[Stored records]
:::

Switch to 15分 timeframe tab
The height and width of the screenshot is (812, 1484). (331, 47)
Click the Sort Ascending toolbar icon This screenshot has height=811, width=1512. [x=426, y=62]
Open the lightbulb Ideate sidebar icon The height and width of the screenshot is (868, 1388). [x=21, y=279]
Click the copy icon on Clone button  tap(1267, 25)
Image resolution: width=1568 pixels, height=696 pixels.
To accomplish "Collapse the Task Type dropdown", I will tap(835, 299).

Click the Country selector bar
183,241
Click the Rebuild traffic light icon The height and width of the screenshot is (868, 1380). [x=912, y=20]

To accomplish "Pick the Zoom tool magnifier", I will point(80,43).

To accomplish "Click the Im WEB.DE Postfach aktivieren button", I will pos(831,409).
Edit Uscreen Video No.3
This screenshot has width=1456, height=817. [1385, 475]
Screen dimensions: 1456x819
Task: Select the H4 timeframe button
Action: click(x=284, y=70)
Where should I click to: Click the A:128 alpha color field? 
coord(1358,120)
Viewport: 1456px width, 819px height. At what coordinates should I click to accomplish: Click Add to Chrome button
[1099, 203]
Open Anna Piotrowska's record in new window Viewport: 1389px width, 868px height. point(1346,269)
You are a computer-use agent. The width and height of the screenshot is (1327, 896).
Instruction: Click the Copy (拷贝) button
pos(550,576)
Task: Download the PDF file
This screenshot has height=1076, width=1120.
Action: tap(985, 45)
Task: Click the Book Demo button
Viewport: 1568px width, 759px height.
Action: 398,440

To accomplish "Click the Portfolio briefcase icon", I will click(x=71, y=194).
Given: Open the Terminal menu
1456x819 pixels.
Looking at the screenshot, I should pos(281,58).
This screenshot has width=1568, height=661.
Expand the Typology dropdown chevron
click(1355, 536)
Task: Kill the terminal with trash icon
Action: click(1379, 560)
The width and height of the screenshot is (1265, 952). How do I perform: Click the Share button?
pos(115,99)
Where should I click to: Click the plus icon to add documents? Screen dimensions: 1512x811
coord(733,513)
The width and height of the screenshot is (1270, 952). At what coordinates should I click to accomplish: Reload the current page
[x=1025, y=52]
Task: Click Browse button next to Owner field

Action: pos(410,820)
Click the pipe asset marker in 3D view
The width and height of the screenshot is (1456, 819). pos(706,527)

:::

[YOUR TASK] Starting from the line that contains "Where should I click to: Click the plus", reproduce each line of the data exactly through the last one.

[ANSWER TO THE EXERCISE]
Where should I click to: Click the plus icon to add documents? Screen dimensions: 1512x811
coord(733,513)
The width and height of the screenshot is (1270, 952). At what coordinates should I click to accomplish: Reload the current page
[x=1025, y=52]
Task: Click Browse button next to Owner field

Action: pos(410,820)
Click the pipe asset marker in 3D view
The width and height of the screenshot is (1456, 819). pos(706,527)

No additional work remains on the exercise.